* BEGIN Input *

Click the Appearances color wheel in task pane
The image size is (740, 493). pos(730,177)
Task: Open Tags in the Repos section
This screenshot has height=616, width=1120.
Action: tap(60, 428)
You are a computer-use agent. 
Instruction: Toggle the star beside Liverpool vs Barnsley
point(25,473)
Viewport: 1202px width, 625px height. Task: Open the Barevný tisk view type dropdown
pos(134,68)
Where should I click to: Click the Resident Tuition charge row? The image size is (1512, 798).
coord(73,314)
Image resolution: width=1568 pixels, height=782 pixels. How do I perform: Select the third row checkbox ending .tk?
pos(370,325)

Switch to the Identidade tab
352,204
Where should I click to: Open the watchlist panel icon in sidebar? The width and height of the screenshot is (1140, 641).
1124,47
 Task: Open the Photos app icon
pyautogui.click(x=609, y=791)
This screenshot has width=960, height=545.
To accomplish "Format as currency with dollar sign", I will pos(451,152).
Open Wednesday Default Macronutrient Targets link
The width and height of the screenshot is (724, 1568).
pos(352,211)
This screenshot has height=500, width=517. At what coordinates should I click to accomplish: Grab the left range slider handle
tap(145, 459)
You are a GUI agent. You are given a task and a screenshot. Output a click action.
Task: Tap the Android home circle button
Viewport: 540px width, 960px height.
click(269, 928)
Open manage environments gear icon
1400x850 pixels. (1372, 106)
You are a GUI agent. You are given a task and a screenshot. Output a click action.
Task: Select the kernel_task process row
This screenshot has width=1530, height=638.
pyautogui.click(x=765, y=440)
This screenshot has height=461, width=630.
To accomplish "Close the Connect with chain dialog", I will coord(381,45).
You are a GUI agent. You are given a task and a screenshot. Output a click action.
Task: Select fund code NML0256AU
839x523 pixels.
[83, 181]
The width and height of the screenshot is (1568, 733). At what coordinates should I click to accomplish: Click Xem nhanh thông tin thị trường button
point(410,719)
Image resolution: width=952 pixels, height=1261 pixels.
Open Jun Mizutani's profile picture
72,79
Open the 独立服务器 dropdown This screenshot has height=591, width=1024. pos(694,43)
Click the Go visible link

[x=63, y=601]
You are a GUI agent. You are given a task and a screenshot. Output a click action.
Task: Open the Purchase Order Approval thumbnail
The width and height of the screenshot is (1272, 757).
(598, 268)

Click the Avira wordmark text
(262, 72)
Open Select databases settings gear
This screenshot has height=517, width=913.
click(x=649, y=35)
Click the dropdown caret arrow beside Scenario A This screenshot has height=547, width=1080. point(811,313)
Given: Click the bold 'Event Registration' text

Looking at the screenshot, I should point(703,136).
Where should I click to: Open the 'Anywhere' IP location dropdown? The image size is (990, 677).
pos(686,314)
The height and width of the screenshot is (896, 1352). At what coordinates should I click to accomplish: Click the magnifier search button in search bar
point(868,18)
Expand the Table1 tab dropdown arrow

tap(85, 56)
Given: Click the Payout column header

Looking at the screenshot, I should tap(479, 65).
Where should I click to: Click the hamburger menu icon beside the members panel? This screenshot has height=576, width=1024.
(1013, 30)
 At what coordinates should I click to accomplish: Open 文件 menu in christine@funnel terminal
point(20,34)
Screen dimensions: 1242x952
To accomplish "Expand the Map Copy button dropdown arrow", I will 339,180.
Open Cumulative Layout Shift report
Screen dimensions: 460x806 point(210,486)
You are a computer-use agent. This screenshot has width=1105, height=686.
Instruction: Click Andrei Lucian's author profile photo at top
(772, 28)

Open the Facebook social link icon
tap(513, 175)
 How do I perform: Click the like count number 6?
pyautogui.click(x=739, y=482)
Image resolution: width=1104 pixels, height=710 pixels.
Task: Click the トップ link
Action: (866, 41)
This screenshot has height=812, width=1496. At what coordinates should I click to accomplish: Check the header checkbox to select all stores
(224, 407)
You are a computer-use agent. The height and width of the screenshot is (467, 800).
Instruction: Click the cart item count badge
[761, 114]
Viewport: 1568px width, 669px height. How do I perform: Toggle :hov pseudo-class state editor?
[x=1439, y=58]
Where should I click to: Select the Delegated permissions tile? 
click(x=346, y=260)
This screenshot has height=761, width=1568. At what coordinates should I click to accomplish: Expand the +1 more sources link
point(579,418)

* END Input *

Please edit the listing above by putting "Respond with a single click action" wherever "Output a click action" appears, and leave every other line and word as it is.

Click the Appearances color wheel in task pane
The image size is (740, 493). pos(730,177)
Task: Open Tags in the Repos section
This screenshot has height=616, width=1120.
Action: tap(60, 428)
You are a computer-use agent. 
Instruction: Toggle the star beside Liverpool vs Barnsley
point(25,473)
Viewport: 1202px width, 625px height. Task: Open the Barevný tisk view type dropdown
pos(134,68)
Where should I click to: Click the Resident Tuition charge row? The image size is (1512, 798).
coord(73,314)
Image resolution: width=1568 pixels, height=782 pixels. How do I perform: Select the third row checkbox ending .tk?
pos(370,325)

Switch to the Identidade tab
352,204
Where should I click to: Open the watchlist panel icon in sidebar? The width and height of the screenshot is (1140, 641).
1124,47
 Task: Open the Photos app icon
pyautogui.click(x=609, y=791)
This screenshot has width=960, height=545.
To accomplish "Format as currency with dollar sign", I will pos(451,152).
Open Wednesday Default Macronutrient Targets link
The width and height of the screenshot is (724, 1568).
pos(352,211)
This screenshot has height=500, width=517. At what coordinates should I click to accomplish: Grab the left range slider handle
tap(145, 459)
You are a GUI agent. You are given a task and a screenshot. Respond with a single click action.
Task: Tap the Android home circle button
Viewport: 540px width, 960px height.
click(269, 928)
Open manage environments gear icon
1400x850 pixels. (1372, 106)
You are a GUI agent. You are given a task and a screenshot. Respond with a single click action.
Task: Select the kernel_task process row
This screenshot has width=1530, height=638.
pyautogui.click(x=765, y=440)
This screenshot has height=461, width=630.
To accomplish "Close the Connect with chain dialog", I will coord(381,45).
You are a GUI agent. You are given a task and a screenshot. Respond with a single click action.
Task: Select fund code NML0256AU
839x523 pixels.
[83, 181]
The width and height of the screenshot is (1568, 733). At what coordinates should I click to accomplish: Click Xem nhanh thông tin thị trường button
point(410,719)
Image resolution: width=952 pixels, height=1261 pixels.
Open Jun Mizutani's profile picture
72,79
Open the 独立服务器 dropdown This screenshot has height=591, width=1024. pos(694,43)
Click the Go visible link

[x=63, y=601]
You are a GUI agent. You are given a task and a screenshot. Respond with a single click action.
Task: Open the Purchase Order Approval thumbnail
The width and height of the screenshot is (1272, 757).
(598, 268)

Click the Avira wordmark text
(262, 72)
Open Select databases settings gear
This screenshot has height=517, width=913.
click(x=649, y=35)
Click the dropdown caret arrow beside Scenario A This screenshot has height=547, width=1080. point(811,313)
Given: Click the bold 'Event Registration' text

Looking at the screenshot, I should point(703,136).
Where should I click to: Open the 'Anywhere' IP location dropdown? The image size is (990, 677).
pos(686,314)
The height and width of the screenshot is (896, 1352). At what coordinates should I click to accomplish: Click the magnifier search button in search bar
point(868,18)
Expand the Table1 tab dropdown arrow

tap(85, 56)
Given: Click the Payout column header

Looking at the screenshot, I should tap(479, 65).
Where should I click to: Click the hamburger menu icon beside the members panel? This screenshot has height=576, width=1024.
(1013, 30)
 At what coordinates should I click to accomplish: Open 文件 menu in christine@funnel terminal
point(20,34)
Screen dimensions: 1242x952
To accomplish "Expand the Map Copy button dropdown arrow", I will 339,180.
Open Cumulative Layout Shift report
Screen dimensions: 460x806 point(210,486)
You are a computer-use agent. This screenshot has width=1105, height=686.
Instruction: Click Andrei Lucian's author profile photo at top
(772, 28)

Open the Facebook social link icon
tap(513, 175)
 How do I perform: Click the like count number 6?
pyautogui.click(x=739, y=482)
Image resolution: width=1104 pixels, height=710 pixels.
Task: Click the トップ link
Action: (866, 41)
This screenshot has height=812, width=1496. At what coordinates should I click to accomplish: Check the header checkbox to select all stores
(224, 407)
You are a computer-use agent. The height and width of the screenshot is (467, 800).
Instruction: Click the cart item count badge
[761, 114]
Viewport: 1568px width, 669px height. How do I perform: Toggle :hov pseudo-class state editor?
[x=1439, y=58]
Where should I click to: Select the Delegated permissions tile? 
click(x=346, y=260)
This screenshot has height=761, width=1568. At what coordinates should I click to accomplish: Expand the +1 more sources link
point(579,418)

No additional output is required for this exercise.